6. Kota Kinibalu 2 NIGHTS. After that we’ll finish up in Kota Kinibalu, the capital of Sabah (it used to be Sandakan before it was bombed to oblivion by the Japanese), where I’m dying to try the Filipino night market barbeque and visit the Tunku Abdul Rahman chain of islands to snorkel, swim and relax on the beaches before jumping on a plane and heading back to KL via Singapore.
We really want to be able to relax and take our time to absorb culture and a sense of place as we move through East Malaysia, so we will consciously resist the sense of “I’ve got to see as much as I can because we’ve spent so much to get here” which can easily suck you in. The harder you push with kids, the less enjoyable things are.

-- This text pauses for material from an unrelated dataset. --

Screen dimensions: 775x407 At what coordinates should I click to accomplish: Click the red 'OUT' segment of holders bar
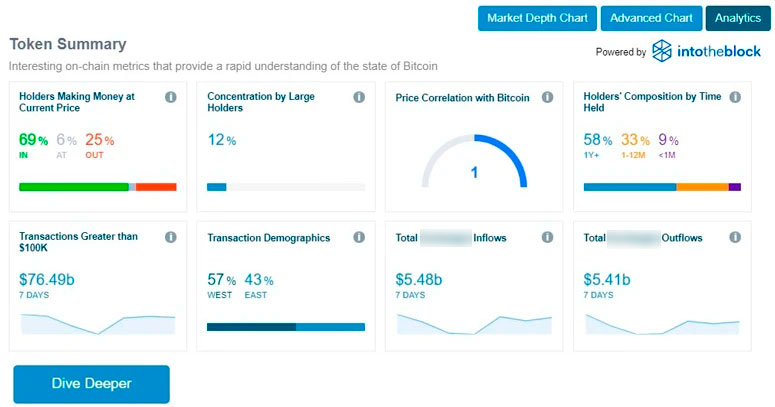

We’ve got relatives in Singapore and since we’re in the area, we thought we’d stop over there on the way back to KL for several nights. I’m not keen on this leg of the trip because I’m not a fan of the concrete jungle, but I’ve drawn up a bit of an itinerary that will hopefully be relaxing and enjoyable with the kids whilst steering clear of Orchard Rd and avoiding affluenza like the plague.
Any thoughts about our itinerary? Anything we could cut out or should maybe add in? I’m still agonizing about booking internal flights because I’m really not sure how long to stay in each place. Once again – a victim of procrastination.